Tuesday, June 29, 2010

Soccer-head games

The World Cup is an exciting event that captures global attention. But it also raises some interesting questions about how we know things and what it is that we know--or don't. While soccer players play head games with the ball, science plays head games with the game.

Interesting questions include such things as the apparent phenomenon of momentum shifts such as occur after a goal is scored. Some are due perhaps to the manager's notions of strategy, but this has to do with the collective behavior of 11 guys and how that relates to the behavior of the 11 in the other-colored shirts. But when you need to win and you know 1-0 is not a safe lead, why can't you keep up the momentum?

Another interesting question has to do with whether the tournament winner is the 'best' team. Since goals are hard to come by, referees make bad decisions, and fluke events are so prominent, it is easy to know who the winner is, but what does it mean as to which team is 'best'?

One bad call (and this World Cup has been atrocious in the refereeing department) has collective effects, yet everybody 'knows' at some level that if you had a good game plan it should be a good game plan even if you're down a goal.

Hot and cold streaks have been debated for a long time: do they even exist? Is it only our imagination that the team deflated by bad luck or a mistake collectively changes behavior? Are streaks only identifiable after the fact, rather than being demonstrably (and statistically) real?

Sports represent a good example of complex 'emergent' phenomena. Sports psychologists and coaches obviously haven't figure out how to manage it. Do you reduce it to one or two players and talk to them to keep the higher-level organization as you want it? Do you reduce it to some compound--let's call it 'adrenalin' just as a representative word--that every player needs to sniff to regain momentum? And if that kind of reductionism is relevant, how is it that a goal by the other side reduces the adrenalin of everyone on your side?

§ **REQUIRED ACTION**:
Which reasons does the soccer post give for questioning whether the tournament winner is the 'best' team? The records below come from a separate source and are unrelated to the soccer post.

§ **SUPPLIED INFORMATION**:
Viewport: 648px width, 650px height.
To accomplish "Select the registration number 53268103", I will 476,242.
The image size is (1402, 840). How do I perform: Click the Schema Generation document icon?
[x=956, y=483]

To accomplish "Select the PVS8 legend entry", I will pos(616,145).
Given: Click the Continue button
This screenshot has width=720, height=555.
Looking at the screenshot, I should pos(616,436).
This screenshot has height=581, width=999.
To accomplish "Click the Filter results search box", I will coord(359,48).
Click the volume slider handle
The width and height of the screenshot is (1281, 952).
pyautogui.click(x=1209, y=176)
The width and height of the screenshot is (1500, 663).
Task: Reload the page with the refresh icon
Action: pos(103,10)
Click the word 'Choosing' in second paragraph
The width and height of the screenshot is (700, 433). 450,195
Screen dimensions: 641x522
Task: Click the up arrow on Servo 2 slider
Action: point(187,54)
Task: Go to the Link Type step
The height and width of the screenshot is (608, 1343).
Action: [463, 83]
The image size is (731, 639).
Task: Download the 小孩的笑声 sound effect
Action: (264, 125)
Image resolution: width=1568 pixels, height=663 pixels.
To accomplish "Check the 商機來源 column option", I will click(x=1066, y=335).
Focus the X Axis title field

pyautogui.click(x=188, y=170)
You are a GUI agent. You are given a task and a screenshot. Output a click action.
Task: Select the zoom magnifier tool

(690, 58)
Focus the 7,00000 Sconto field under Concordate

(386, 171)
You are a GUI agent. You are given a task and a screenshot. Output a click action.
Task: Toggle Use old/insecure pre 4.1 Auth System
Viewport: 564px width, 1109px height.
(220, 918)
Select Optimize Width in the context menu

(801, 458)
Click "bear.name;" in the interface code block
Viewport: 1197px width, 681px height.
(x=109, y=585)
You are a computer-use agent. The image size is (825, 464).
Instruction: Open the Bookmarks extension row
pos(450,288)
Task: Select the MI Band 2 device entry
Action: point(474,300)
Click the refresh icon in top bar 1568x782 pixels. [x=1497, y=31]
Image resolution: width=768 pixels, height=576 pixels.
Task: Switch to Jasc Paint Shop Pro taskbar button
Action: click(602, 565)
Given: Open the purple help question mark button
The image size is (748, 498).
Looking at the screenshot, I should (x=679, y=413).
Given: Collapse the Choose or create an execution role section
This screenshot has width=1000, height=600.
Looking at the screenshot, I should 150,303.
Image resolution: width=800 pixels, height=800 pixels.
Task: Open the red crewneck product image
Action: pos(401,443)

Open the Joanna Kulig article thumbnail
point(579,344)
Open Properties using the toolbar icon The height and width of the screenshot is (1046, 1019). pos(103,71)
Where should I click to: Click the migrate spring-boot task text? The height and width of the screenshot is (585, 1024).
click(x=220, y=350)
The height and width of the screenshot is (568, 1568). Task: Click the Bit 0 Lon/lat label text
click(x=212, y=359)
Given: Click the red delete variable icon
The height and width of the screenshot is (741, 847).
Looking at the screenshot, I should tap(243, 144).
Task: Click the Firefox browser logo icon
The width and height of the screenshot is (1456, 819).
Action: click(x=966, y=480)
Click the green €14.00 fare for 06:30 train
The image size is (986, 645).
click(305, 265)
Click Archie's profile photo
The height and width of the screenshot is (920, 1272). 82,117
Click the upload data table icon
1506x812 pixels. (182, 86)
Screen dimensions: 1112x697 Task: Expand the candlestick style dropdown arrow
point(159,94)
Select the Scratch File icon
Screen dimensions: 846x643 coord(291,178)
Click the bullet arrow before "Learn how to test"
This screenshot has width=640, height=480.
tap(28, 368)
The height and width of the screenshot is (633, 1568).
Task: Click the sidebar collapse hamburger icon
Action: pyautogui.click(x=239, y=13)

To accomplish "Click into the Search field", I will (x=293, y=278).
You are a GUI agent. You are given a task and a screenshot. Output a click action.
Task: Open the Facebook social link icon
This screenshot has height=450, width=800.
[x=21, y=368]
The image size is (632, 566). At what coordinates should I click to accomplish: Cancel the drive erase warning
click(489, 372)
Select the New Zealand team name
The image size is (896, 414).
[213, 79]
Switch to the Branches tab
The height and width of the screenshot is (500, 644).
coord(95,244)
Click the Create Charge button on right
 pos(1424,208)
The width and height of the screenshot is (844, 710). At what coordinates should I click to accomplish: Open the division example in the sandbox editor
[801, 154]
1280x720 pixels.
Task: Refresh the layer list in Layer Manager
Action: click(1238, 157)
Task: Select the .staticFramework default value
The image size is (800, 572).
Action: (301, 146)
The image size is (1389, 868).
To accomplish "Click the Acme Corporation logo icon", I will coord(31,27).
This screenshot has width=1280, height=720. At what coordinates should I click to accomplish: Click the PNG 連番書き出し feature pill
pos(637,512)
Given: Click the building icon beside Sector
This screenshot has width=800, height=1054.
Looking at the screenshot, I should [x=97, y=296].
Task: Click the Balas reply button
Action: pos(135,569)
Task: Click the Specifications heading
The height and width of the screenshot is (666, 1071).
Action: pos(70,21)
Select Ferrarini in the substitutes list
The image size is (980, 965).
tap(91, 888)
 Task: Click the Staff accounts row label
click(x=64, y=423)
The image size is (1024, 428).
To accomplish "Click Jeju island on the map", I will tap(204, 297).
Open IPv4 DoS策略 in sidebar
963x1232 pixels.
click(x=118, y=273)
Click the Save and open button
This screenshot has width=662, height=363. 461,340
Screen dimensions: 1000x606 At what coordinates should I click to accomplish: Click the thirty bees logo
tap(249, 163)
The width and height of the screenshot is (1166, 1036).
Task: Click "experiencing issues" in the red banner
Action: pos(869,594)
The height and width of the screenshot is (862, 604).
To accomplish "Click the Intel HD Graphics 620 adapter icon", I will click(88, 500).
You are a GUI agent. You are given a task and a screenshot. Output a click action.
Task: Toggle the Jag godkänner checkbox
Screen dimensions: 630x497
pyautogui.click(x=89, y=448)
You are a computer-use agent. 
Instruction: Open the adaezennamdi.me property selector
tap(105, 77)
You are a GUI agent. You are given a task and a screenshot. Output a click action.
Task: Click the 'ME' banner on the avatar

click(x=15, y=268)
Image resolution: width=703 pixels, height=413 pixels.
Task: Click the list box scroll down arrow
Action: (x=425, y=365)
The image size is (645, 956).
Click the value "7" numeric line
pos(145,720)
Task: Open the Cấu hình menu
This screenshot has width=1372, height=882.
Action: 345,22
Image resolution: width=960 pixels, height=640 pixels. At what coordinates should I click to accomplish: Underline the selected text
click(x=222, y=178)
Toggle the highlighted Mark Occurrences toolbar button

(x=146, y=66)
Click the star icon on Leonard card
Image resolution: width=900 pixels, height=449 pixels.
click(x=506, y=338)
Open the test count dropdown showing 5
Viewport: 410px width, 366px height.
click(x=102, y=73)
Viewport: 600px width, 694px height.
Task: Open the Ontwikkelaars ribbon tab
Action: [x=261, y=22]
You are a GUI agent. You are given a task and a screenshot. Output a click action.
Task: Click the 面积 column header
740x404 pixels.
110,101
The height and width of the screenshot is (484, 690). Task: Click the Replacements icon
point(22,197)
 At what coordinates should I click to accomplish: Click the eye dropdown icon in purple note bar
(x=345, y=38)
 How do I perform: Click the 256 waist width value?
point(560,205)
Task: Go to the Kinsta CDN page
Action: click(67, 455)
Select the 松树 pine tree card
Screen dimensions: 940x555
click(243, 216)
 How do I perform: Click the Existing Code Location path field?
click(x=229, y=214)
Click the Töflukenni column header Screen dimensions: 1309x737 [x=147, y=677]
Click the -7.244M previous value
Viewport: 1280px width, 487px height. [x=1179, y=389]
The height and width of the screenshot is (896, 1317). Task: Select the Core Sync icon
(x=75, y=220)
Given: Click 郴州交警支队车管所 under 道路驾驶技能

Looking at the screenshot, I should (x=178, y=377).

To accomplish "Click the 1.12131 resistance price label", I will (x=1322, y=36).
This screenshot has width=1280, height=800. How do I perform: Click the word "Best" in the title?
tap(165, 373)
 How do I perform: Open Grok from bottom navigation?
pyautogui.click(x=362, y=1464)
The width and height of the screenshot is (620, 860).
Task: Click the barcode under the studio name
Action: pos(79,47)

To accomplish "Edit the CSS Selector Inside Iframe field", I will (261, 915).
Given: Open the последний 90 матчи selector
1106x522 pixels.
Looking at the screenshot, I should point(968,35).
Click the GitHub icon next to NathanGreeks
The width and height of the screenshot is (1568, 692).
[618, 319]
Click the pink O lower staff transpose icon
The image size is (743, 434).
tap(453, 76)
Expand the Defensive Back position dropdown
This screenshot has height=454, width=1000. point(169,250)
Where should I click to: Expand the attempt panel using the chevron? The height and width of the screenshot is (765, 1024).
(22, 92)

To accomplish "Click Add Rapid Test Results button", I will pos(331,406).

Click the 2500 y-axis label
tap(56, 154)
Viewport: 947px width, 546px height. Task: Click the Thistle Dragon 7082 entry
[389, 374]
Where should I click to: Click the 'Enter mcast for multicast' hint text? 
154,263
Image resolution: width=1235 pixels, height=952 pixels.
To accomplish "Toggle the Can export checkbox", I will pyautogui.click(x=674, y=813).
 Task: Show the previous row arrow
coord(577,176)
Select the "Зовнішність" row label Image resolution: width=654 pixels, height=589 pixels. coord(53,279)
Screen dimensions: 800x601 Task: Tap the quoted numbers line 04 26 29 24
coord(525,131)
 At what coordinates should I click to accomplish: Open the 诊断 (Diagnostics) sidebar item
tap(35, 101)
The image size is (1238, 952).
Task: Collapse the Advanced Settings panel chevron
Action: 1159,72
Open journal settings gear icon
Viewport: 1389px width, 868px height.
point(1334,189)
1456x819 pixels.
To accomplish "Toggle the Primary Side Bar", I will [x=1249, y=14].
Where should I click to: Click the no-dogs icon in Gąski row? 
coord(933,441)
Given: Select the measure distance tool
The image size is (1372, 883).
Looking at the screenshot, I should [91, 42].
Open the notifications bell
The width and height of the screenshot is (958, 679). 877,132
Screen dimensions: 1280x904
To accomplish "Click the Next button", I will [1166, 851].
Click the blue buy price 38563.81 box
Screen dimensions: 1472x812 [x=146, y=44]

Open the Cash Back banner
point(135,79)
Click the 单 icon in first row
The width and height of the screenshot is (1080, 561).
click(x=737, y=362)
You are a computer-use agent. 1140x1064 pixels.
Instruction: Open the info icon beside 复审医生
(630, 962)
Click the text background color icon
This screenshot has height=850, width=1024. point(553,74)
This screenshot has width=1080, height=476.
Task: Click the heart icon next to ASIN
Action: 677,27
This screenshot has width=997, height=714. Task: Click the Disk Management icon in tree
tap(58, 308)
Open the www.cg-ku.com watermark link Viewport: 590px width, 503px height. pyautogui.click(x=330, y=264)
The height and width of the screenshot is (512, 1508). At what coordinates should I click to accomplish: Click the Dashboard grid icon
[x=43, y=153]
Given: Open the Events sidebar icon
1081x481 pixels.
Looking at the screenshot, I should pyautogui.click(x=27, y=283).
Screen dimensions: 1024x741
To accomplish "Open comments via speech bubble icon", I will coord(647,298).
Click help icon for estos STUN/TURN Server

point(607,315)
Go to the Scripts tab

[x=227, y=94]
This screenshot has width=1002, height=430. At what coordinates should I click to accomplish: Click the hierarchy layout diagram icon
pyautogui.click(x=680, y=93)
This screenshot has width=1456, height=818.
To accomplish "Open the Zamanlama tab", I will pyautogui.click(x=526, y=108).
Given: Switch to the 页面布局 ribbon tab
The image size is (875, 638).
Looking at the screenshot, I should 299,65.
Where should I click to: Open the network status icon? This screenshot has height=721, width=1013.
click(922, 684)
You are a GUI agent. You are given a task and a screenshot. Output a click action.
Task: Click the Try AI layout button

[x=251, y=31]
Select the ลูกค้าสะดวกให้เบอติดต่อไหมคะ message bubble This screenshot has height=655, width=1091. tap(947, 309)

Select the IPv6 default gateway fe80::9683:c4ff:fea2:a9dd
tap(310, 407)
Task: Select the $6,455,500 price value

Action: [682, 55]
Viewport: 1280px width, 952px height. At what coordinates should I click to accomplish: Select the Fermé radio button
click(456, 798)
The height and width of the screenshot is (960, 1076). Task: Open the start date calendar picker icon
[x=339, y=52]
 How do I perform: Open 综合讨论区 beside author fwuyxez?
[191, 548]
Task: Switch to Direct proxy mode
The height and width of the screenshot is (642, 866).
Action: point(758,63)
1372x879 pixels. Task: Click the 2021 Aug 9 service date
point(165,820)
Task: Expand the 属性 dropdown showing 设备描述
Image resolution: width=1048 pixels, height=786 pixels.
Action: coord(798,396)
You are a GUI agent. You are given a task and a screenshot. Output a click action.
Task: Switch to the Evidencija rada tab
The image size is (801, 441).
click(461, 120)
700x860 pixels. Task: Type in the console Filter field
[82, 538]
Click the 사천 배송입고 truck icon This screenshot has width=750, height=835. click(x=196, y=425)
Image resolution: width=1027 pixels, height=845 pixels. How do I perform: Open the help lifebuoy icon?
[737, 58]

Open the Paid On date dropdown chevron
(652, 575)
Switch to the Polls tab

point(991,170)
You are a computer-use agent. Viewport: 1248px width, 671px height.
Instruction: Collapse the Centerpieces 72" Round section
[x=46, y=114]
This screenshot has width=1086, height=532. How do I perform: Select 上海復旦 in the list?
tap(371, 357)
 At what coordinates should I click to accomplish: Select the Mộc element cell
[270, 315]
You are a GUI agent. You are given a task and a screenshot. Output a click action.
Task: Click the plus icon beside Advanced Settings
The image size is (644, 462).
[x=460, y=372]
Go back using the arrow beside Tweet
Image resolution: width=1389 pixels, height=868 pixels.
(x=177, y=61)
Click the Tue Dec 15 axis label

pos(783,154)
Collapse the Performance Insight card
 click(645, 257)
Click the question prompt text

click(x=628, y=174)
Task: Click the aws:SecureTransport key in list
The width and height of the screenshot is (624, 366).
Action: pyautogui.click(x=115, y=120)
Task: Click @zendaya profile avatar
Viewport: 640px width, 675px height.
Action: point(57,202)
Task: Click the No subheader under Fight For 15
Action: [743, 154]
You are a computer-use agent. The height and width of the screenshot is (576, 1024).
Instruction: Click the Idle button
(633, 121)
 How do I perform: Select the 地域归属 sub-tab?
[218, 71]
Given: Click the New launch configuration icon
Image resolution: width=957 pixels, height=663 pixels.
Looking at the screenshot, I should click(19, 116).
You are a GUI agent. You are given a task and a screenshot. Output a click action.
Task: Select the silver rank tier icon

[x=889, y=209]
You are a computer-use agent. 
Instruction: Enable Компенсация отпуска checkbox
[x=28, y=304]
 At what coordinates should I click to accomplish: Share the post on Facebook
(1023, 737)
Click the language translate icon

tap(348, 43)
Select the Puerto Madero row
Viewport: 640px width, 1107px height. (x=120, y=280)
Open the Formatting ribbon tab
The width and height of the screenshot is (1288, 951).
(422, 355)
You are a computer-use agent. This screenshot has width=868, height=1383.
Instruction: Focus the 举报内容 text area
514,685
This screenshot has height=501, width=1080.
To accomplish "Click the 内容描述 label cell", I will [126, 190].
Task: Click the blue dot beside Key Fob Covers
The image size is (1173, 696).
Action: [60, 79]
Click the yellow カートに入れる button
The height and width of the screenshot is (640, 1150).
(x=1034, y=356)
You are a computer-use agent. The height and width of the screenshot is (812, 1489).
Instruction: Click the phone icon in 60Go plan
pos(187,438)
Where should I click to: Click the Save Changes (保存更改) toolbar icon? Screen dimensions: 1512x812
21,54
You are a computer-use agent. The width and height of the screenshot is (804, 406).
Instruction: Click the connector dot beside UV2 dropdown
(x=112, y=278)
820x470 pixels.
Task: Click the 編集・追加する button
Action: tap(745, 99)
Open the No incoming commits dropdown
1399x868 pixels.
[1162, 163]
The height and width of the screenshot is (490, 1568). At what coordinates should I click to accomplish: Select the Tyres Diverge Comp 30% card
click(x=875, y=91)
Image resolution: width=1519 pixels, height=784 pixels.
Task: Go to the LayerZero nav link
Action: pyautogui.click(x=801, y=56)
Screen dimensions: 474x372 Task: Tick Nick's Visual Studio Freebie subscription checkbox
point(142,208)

§ **ANSWER SPACE**:
- Goals are hard to come by.
- Referees make bad decisions.
- Fluke events are so prominent.